I am doing a learning project by writing a simulation that includes capacitance and current flow amongst capacitors that may potentially be in parallel. I don't care about certain details yet - dissipation factor, frequency dependent effects, temperature. Tiny capacitences within diode junctions and (importantly) FET gates are the relevant charge storage elements.

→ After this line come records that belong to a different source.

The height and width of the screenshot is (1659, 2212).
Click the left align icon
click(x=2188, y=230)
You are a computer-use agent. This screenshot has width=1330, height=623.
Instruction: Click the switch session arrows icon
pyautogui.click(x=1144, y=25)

A pretty fundamental sub-problem eventually arises: what unit would one substitute for the Newton to describe the magnitude of interaction between motionless and effectively mass-less particles in a classical field simulation? I want to "simplify" the system so that my particles are essentially a non-compressible fluid, with the obvious immediate implication being that Newton's first law effectively goes away. Intuitively I need some kind of unit that works independently of acceleration, (and some googleable terms or else I just get pointed to a pile of "what is force?" articles.)

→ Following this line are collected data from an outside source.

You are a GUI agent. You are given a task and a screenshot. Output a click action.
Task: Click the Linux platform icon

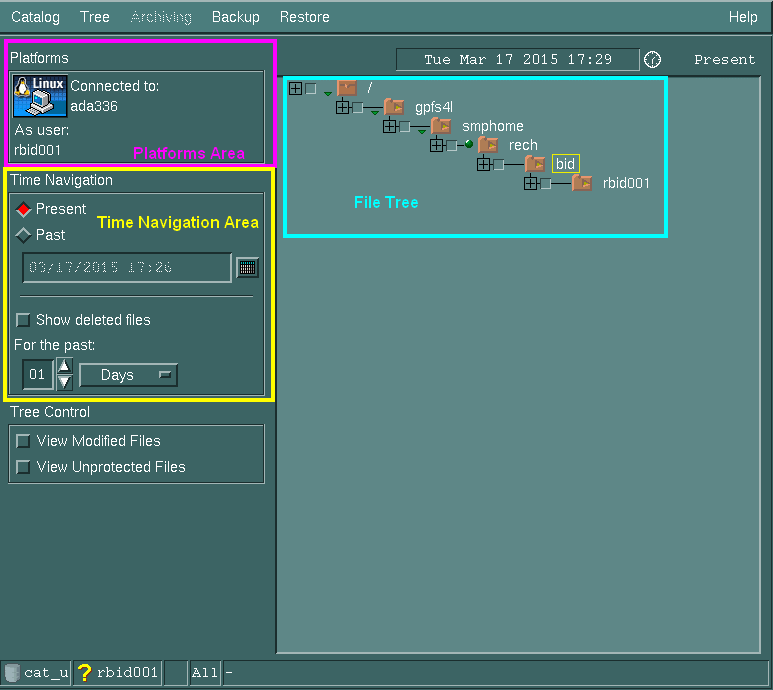[40, 98]
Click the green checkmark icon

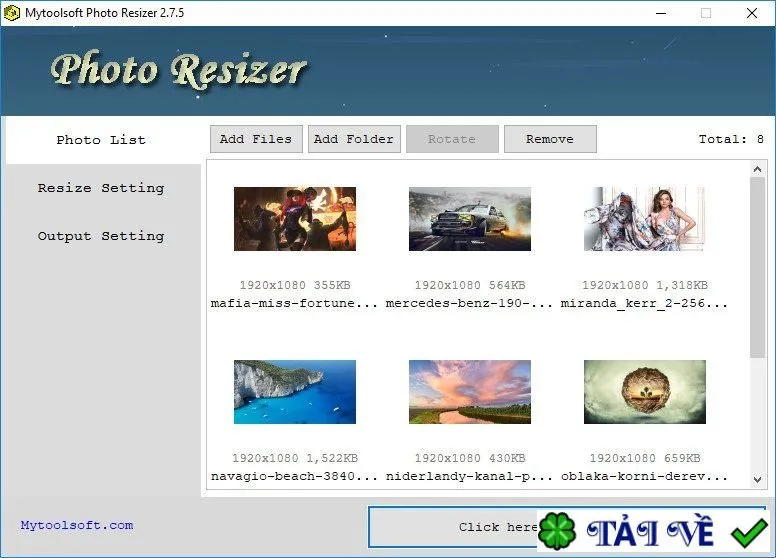point(749,532)
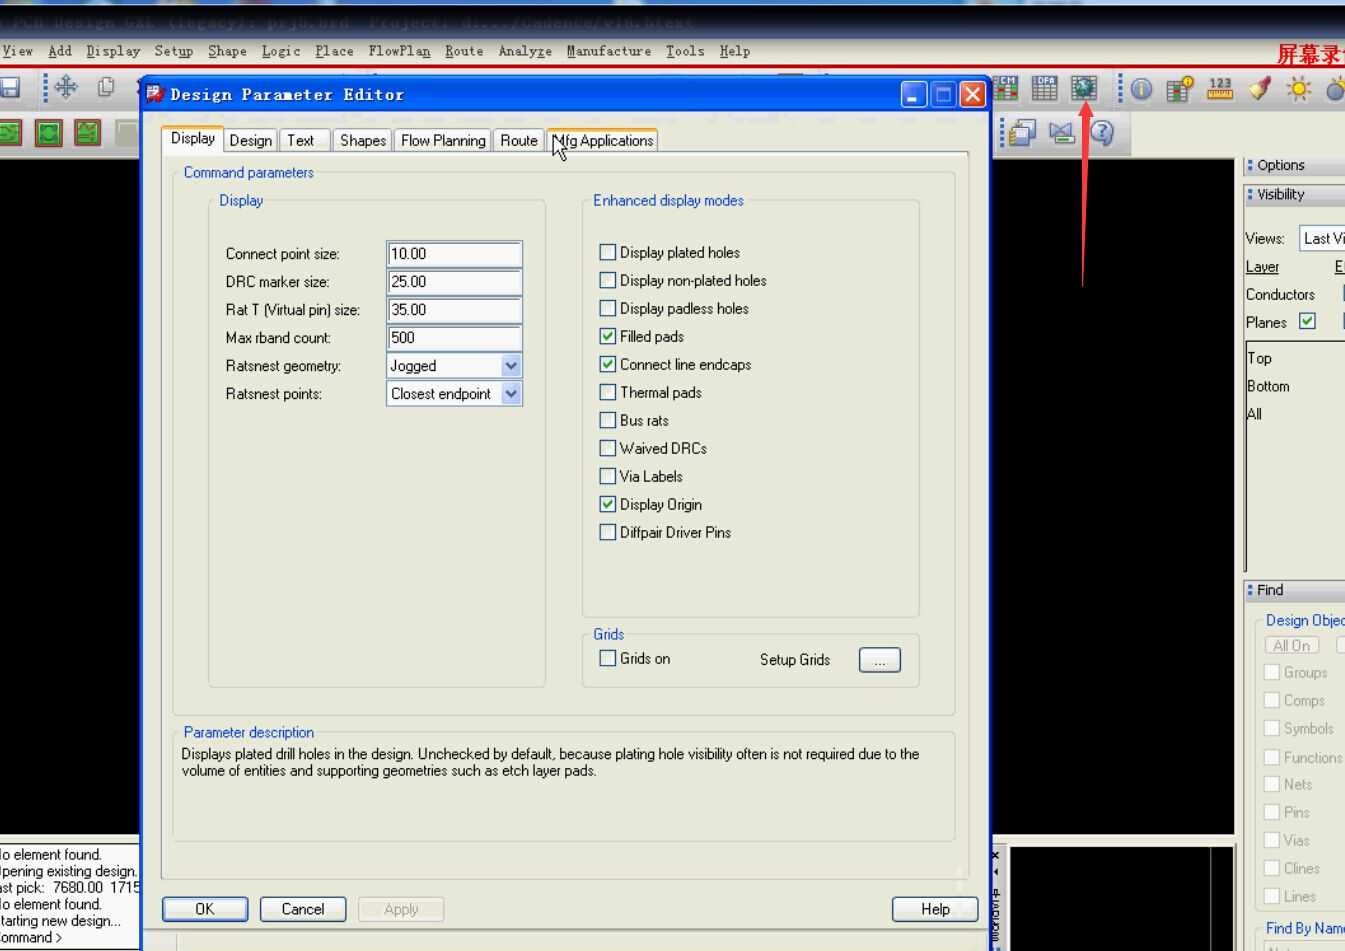Viewport: 1345px width, 951px height.
Task: Click the 123 ruler measure icon
Action: (1220, 89)
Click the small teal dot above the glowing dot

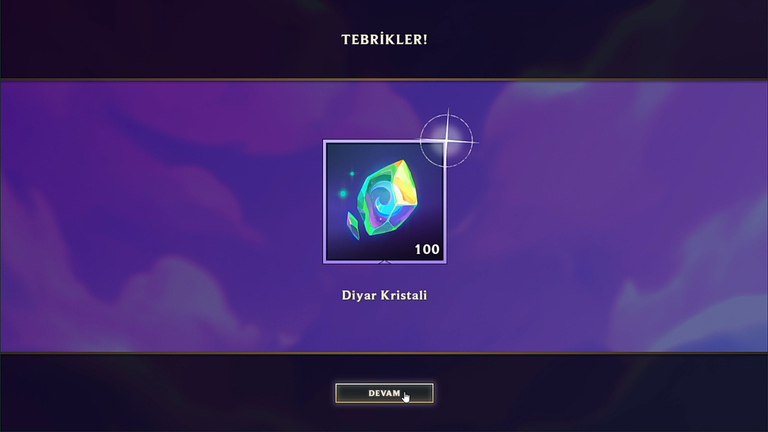point(352,174)
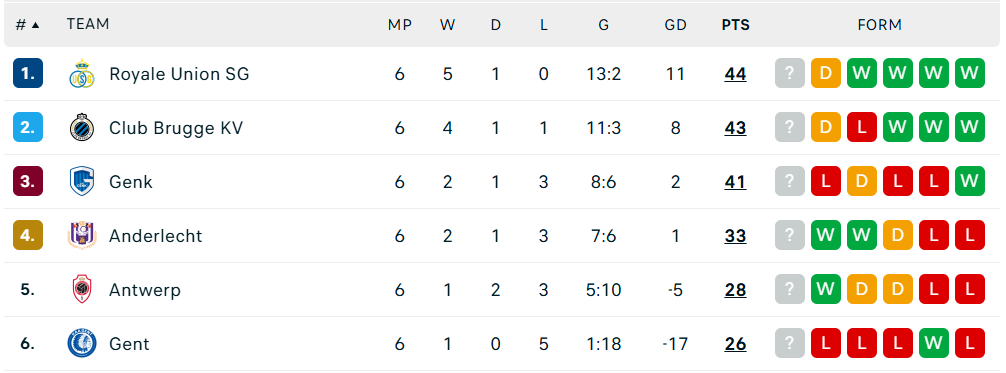
Task: Click Anderlecht's orange D form badge
Action: pyautogui.click(x=898, y=236)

Are there methods for starting from a "fictitious shove magnitude" as a force surrogate for establishing initial conditions that later convert to back into conventional units for currents and voltages etc? I have looked at how spice handles operating point analysis with its initial conditions approximation, but I'm investigating alternatives.

Clues greatly appreciated! :biggrin:
What is your math background so far? Does it include Calculus, Differential Equations and Linear Algebra (matrices)?

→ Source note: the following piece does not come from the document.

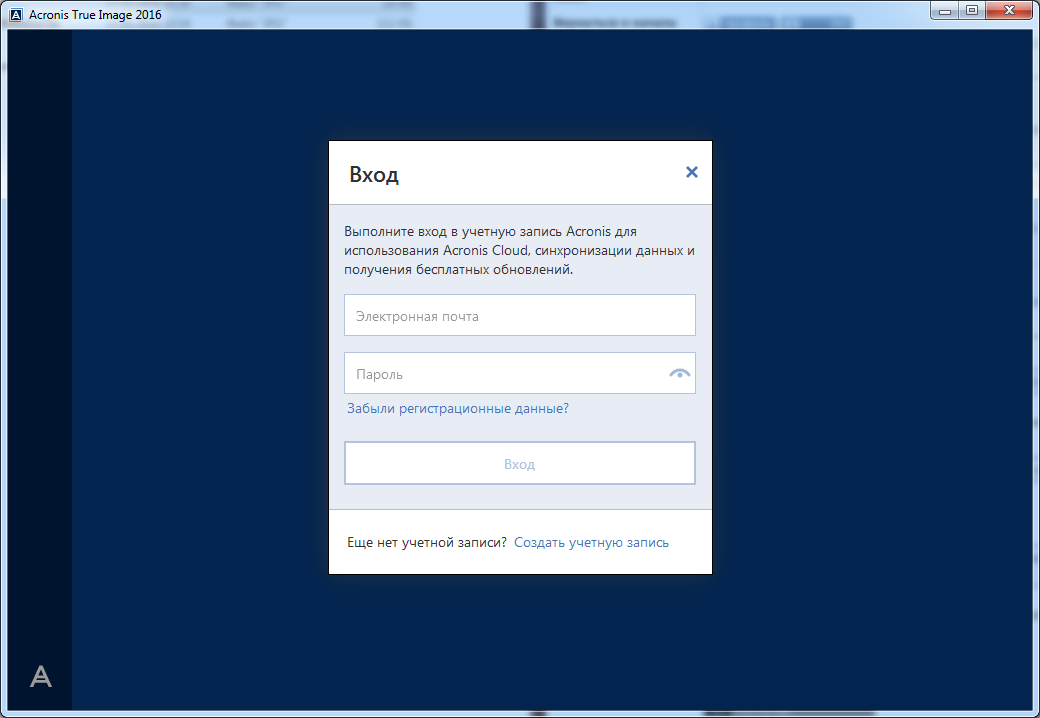Close the Вход sign-in dialog
Screen dimensions: 1040x718
click(x=691, y=172)
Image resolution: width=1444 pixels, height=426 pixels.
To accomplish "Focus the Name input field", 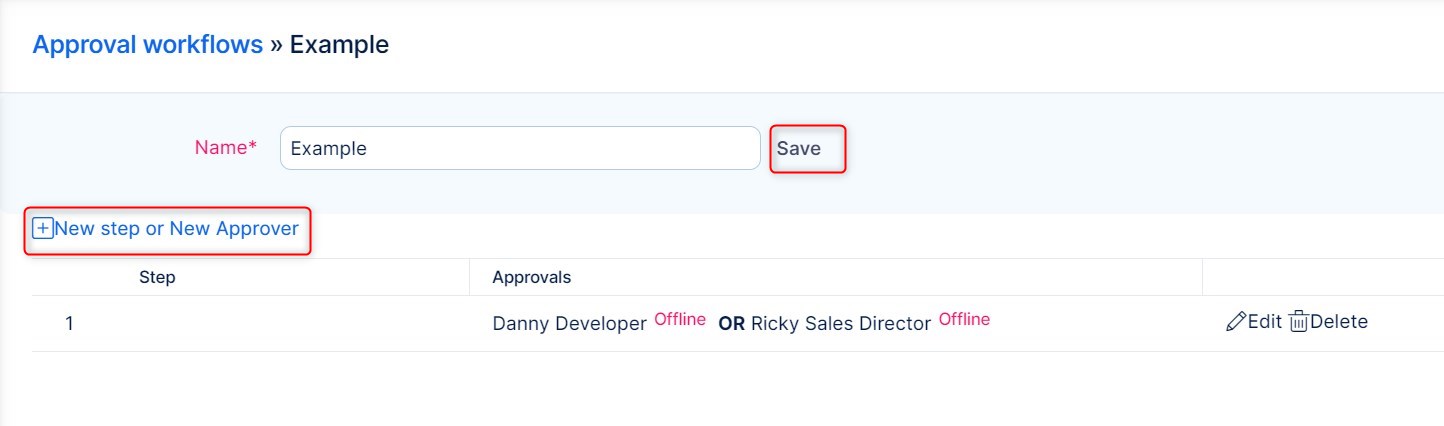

Do you have experience with SPICE already? That is the gold standard for circuit simulations. If you do, have you done these simulations in SPICE and are now wanting to get into more of a FEA-type of analysis? If so, trying to model current flow with fluid mechanics is probably the wrong way to go. You should be using Fermi surfaces and solid state Physics equations to try to model current flow at an atomic level, IMO.
 
  • #3
berkeman said:
What is your math background so far? Does it include Calculus, Differential Equations and Linear Algebra (matrices)?

Ha well I'm a self-taught computer science guy with my day-to-day being predictably irrelevant discrete math, logic, type-theory sorts of things. Learning the linear algebra necessary for solving matrices for circuit simulation looks pretty "within reach". I should do that. I have no formal math education.

Do you have experience with SPICE already? That is the gold standard for circuit simulations. If you do, have you done these simulations in SPICE and are now wanting to get into more of a FEA-type of analysis?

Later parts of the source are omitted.